The last one he had before Terry was not as bad as some, far better than others. True, he had killed many times but never out of simple anger or malice. He was a soldier. In the course of his job, he had sent many to the next life, which Charlie did not mind in most cases after seeing some of the things that his victims did in this one. Unlike humanity, Charlie’s people were not evil per se but some were subject to the excitement that humans felt during what they called the
rush.
And some, like humans, some became addicted. In some of those cases, when the conditions were right, they would do all they could to repeat the experience.

The years, or centuries rather, had given Charlie a kind of wish list though. He dearly wished that he could, in some way, help the ones like his latest host balance the scales. To hunt down the ones that were the truly evil that infested the world and made life for many a sentence rather than a state of being.

Perhaps he wished too hard.

One day, his host had hunted down several bandits that had been raiding villages along a highway of sorts that ran through Iraq. Trying to find the ones that were in charge, he had offered them his services and infiltrated the bandits, slowly earning their trust in skirmishes with other gangs by happily killing as many of them as he could.
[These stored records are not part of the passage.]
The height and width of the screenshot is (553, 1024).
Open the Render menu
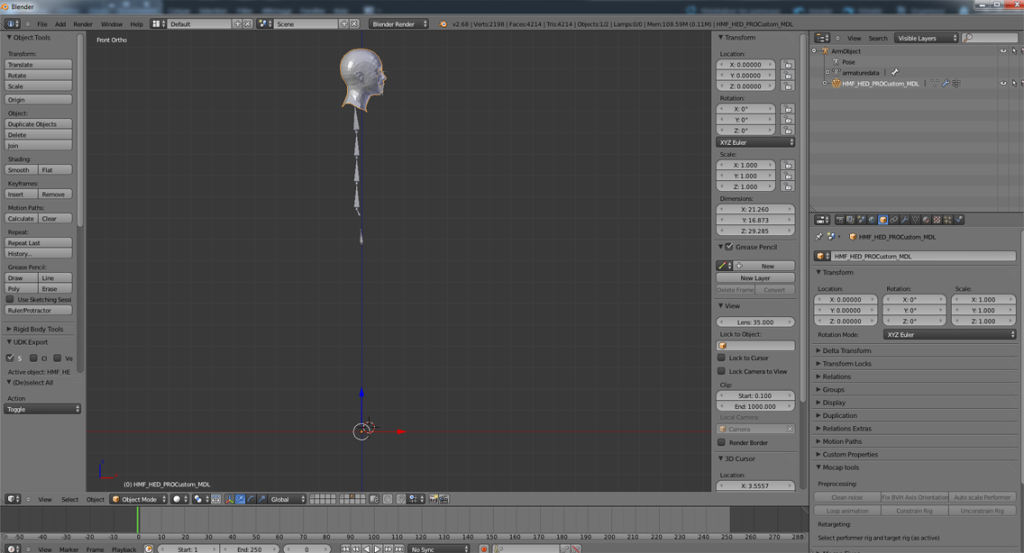tap(83, 24)
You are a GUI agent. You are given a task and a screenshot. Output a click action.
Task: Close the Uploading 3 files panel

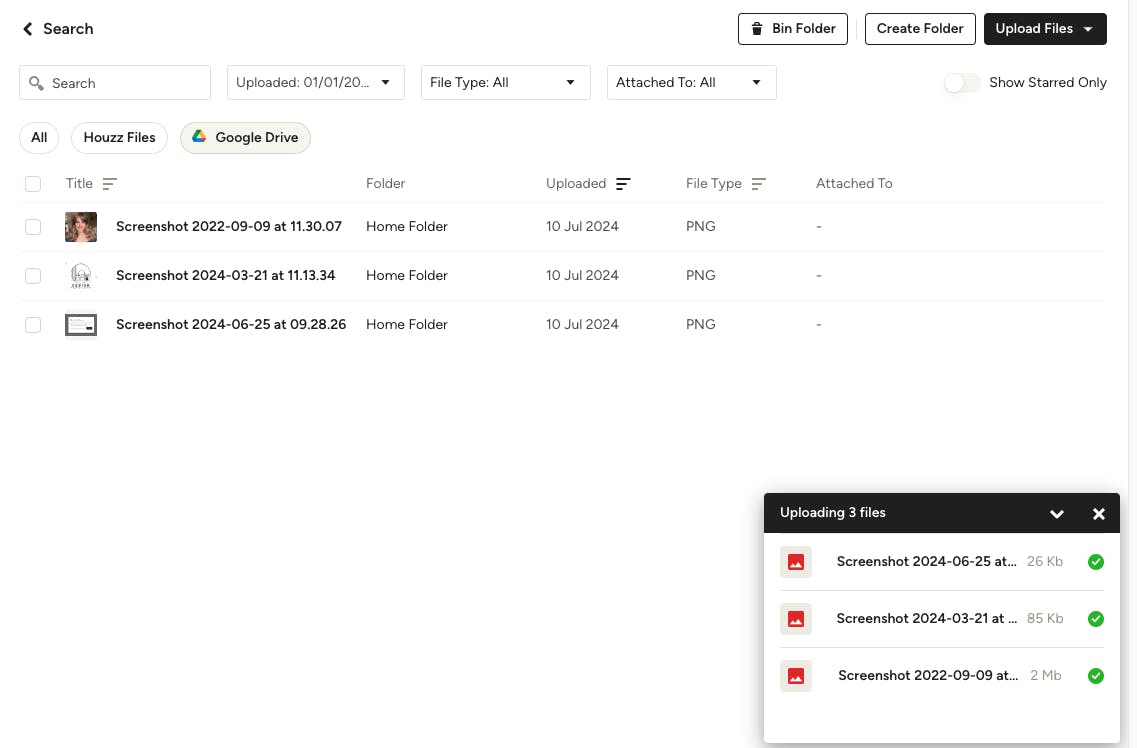click(1098, 514)
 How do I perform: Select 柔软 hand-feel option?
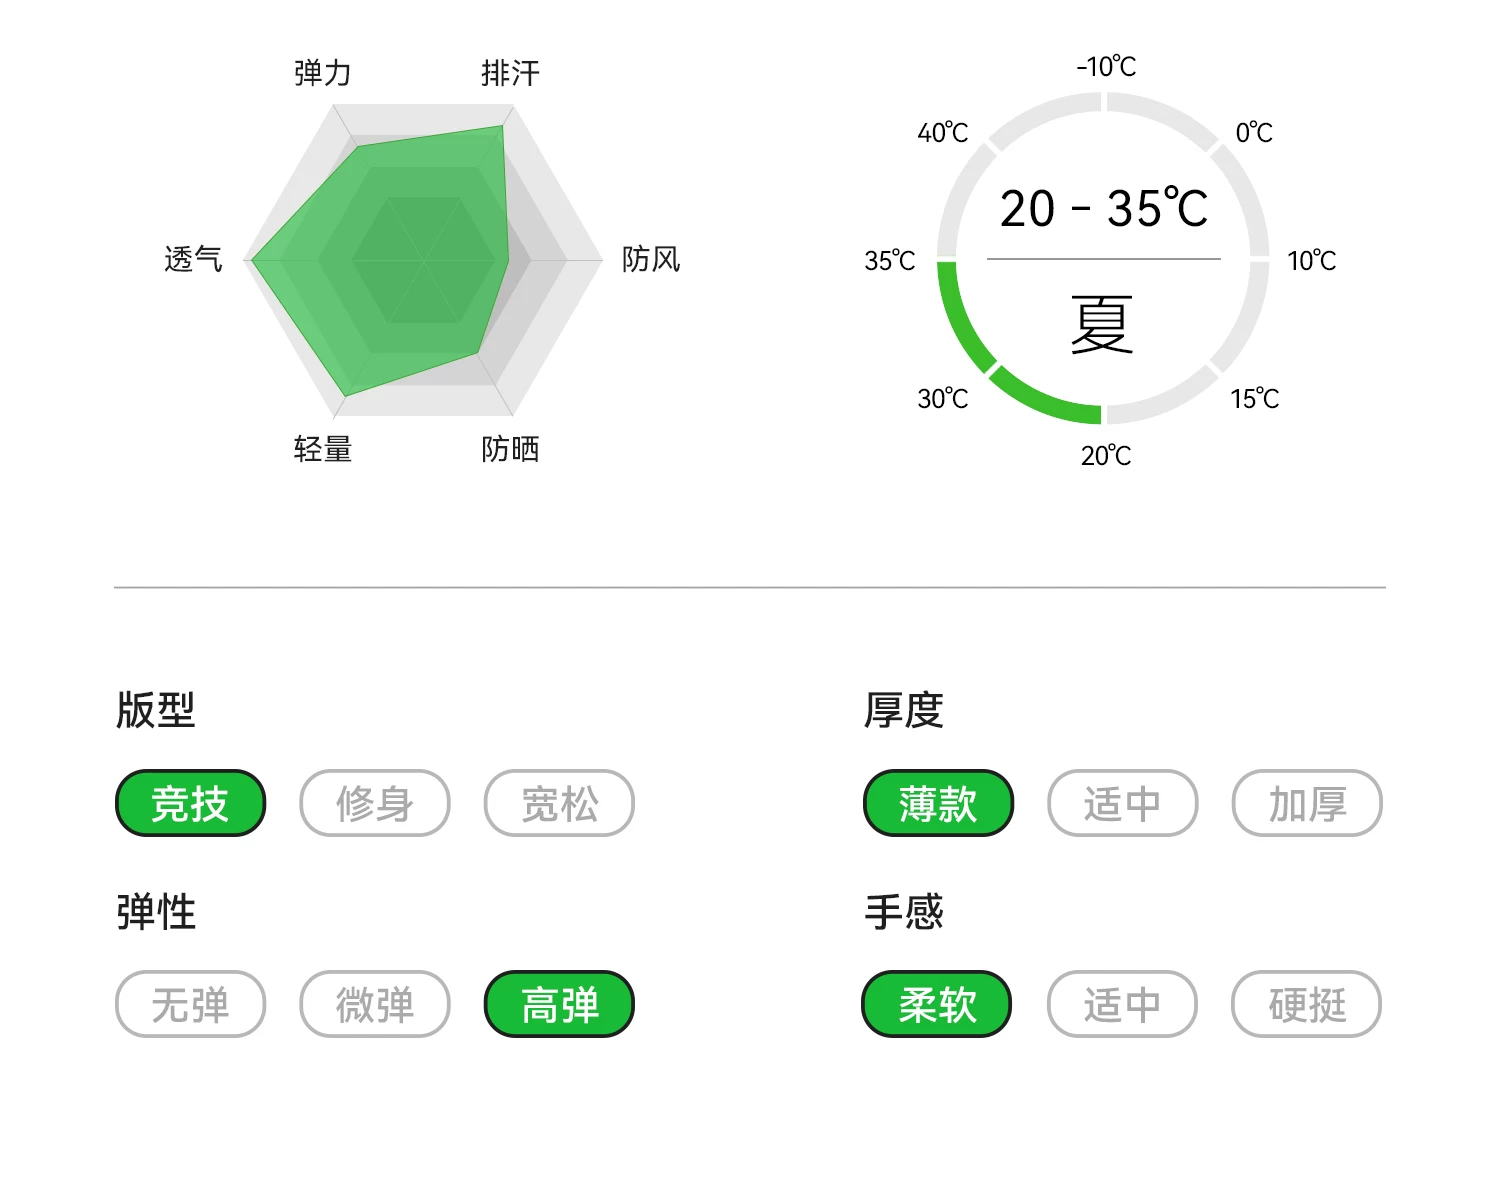(937, 1004)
His plan had been to find the leaders and lead a group of his own like-minded friends back to them, with murder on their minds.

All had gone well until one of their raids the night before had lead a group of army rangers back to their hideout. Being among them when the rangers attacked, he had no way to convince them he was not what he seemed. In the well-choreographed attack, Charlie’s host had been one of the first to die.

Knowing he had minutes of life left, Charlie had wanted to grab the first one he could see and occupy him, but feared the telltale spark that would give him away. Though they were way past the demonic possession or witchcraft stories, he knew enough to know that there were other stories that had replaced them. Some of them a lot closer to the truth.